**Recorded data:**
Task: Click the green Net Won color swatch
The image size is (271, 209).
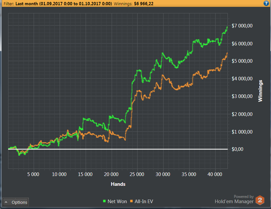Action: 104,201
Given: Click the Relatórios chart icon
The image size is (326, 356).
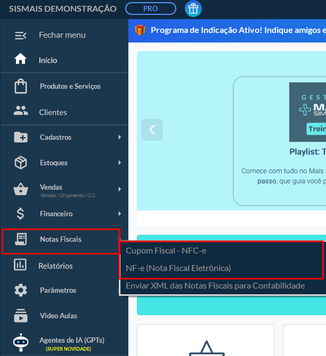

**What you have to do:** Reproduce every row above word for word, omitting the pictures.

**The solution:**
Task: Click the green Net Won color swatch
The image size is (271, 209).
Action: 104,201
Given: Click the Relatórios chart icon
The image size is (326, 356).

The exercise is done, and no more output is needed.